[Stored dataset items]
::::::::::

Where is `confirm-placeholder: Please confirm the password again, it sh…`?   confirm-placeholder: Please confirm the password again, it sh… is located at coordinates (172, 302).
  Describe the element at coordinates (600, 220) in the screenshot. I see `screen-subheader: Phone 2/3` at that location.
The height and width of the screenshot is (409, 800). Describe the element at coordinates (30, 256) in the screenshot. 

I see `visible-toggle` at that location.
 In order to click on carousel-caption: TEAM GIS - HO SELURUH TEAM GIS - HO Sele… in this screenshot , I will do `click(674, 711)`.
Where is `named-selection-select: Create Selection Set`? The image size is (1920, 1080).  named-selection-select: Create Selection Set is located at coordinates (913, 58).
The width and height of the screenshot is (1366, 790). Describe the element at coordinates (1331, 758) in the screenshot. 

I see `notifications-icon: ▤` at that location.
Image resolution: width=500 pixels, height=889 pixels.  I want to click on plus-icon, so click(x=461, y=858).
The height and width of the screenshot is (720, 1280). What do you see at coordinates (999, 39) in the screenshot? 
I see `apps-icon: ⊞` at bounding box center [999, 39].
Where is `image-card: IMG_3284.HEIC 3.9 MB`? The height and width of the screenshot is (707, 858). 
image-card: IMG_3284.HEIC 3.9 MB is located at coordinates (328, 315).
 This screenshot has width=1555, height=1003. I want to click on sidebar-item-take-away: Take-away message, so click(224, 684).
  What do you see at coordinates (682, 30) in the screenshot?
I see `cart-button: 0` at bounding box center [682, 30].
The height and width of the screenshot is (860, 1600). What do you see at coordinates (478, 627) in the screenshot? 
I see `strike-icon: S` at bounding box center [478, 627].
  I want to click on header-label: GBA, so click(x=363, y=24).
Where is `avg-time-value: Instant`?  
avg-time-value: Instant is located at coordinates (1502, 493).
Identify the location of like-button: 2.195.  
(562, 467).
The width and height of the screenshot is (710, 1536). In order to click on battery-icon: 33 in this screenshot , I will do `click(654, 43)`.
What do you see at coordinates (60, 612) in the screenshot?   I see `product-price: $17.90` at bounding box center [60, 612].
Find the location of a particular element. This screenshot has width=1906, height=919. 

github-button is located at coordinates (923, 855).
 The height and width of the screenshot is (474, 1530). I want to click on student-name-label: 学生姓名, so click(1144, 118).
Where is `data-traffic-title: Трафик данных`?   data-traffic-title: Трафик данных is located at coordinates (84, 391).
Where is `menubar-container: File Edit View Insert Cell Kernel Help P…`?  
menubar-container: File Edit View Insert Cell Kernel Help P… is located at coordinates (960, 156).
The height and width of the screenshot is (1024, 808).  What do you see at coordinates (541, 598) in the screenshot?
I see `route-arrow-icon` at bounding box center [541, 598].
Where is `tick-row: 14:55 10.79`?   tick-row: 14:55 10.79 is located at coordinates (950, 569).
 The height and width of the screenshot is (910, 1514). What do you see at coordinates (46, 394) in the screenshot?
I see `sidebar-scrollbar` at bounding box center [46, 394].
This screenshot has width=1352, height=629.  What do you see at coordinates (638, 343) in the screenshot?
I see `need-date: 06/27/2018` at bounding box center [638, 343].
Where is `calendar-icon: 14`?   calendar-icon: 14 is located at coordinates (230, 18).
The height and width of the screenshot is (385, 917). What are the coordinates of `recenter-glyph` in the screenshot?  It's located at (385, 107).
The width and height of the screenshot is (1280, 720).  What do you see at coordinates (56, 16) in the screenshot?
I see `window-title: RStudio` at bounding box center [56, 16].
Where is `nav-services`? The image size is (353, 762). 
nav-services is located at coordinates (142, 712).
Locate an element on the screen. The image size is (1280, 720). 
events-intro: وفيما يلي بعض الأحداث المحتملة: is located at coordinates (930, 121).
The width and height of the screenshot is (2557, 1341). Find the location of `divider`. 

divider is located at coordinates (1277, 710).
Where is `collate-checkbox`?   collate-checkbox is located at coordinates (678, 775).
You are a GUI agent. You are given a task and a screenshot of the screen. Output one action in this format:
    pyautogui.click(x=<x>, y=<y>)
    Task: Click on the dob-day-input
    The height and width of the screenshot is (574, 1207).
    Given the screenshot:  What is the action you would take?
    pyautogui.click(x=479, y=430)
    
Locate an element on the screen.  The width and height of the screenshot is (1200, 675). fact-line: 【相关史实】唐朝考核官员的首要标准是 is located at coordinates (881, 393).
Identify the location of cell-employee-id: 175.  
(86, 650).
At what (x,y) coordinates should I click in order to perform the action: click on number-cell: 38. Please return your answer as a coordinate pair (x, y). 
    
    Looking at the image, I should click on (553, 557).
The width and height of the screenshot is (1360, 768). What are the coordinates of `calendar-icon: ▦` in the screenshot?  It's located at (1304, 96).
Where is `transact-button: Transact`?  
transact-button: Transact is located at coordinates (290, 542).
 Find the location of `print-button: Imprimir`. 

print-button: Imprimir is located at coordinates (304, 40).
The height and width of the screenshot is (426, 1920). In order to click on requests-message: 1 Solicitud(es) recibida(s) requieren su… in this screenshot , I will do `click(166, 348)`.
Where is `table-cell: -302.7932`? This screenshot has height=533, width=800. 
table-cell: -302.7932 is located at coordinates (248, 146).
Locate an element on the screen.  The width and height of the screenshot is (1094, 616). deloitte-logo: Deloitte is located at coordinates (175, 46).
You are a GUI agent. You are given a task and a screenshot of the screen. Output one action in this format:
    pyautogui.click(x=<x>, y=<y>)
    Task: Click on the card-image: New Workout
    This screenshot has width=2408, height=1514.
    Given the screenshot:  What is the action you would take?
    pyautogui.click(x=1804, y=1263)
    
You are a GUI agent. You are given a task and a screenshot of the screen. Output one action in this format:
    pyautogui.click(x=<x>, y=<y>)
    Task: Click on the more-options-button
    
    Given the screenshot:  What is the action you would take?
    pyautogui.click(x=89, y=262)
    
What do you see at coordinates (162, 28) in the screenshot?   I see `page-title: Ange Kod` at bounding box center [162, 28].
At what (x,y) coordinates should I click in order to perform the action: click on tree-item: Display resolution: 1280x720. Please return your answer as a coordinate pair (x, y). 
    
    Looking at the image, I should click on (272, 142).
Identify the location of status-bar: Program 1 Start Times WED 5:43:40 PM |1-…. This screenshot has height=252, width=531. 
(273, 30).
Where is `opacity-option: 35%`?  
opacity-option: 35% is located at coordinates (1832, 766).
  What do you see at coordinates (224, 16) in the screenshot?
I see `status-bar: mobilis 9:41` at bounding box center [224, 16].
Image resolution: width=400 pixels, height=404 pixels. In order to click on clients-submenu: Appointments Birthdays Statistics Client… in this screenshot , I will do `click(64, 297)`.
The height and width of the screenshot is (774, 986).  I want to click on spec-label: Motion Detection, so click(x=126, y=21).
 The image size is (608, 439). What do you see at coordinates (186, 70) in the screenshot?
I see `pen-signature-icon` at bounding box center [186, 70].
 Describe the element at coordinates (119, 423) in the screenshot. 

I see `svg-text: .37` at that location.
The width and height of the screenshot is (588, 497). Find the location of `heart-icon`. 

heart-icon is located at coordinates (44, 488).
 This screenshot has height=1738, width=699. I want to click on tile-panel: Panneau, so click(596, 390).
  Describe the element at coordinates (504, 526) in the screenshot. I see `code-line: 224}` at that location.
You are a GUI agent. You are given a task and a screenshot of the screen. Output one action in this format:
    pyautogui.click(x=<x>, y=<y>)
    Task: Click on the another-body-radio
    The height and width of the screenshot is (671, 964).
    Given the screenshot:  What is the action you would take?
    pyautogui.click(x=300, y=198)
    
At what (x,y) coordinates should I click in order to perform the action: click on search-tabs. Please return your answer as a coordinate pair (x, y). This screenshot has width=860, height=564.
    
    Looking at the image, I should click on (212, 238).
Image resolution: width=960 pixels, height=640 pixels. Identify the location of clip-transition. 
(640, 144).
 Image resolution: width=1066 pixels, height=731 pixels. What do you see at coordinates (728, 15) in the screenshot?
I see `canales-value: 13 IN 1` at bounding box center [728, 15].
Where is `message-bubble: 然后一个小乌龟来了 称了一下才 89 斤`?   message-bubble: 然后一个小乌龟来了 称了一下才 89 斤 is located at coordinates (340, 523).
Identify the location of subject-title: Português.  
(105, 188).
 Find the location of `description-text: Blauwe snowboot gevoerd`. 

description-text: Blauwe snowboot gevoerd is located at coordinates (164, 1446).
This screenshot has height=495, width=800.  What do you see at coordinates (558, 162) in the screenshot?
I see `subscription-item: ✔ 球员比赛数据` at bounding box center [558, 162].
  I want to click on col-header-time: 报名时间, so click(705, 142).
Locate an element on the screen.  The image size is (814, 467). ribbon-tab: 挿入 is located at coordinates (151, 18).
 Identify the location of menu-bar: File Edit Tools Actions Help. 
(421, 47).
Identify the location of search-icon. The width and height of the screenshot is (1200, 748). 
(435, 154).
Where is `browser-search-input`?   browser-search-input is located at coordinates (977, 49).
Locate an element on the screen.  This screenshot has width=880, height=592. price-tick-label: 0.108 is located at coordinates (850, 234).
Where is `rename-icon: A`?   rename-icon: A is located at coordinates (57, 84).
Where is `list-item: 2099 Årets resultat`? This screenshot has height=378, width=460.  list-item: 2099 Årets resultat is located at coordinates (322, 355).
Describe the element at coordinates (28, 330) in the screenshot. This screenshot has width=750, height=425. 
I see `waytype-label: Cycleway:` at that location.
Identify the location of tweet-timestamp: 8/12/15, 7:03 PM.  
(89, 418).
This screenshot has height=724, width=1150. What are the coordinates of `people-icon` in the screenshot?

::::::::::

_TASK DIRECTIONS_:
Select every line in the items above that contains the word "snowboot", and copy each such line in full.

_WRITTEN REPLY_:
 Find the location of `description-text: Blauwe snowboot gevoerd`. 
description-text: Blauwe snowboot gevoerd is located at coordinates (164, 1446).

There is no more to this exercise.